Print the data word for word, starting at the line containing "Where should I" and running through the final line of the data, both ends included. Leave the pictures out.

## start Material for this exercise

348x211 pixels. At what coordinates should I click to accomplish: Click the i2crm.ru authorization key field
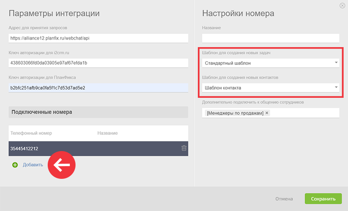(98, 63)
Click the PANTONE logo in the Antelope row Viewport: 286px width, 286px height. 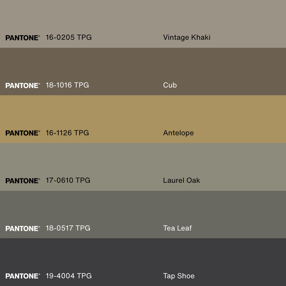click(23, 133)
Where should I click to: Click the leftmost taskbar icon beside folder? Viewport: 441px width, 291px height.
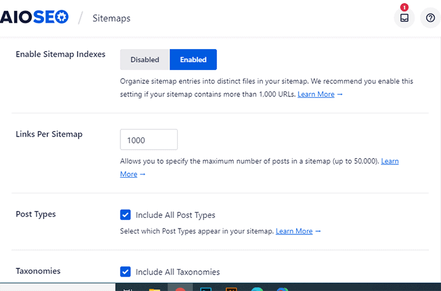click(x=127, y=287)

## end Material for this exercise

▸ Answer to this problem:
Where should I click to: Click the leftmost taskbar icon beside folder? Viewport: 441px width, 291px height.
click(x=127, y=287)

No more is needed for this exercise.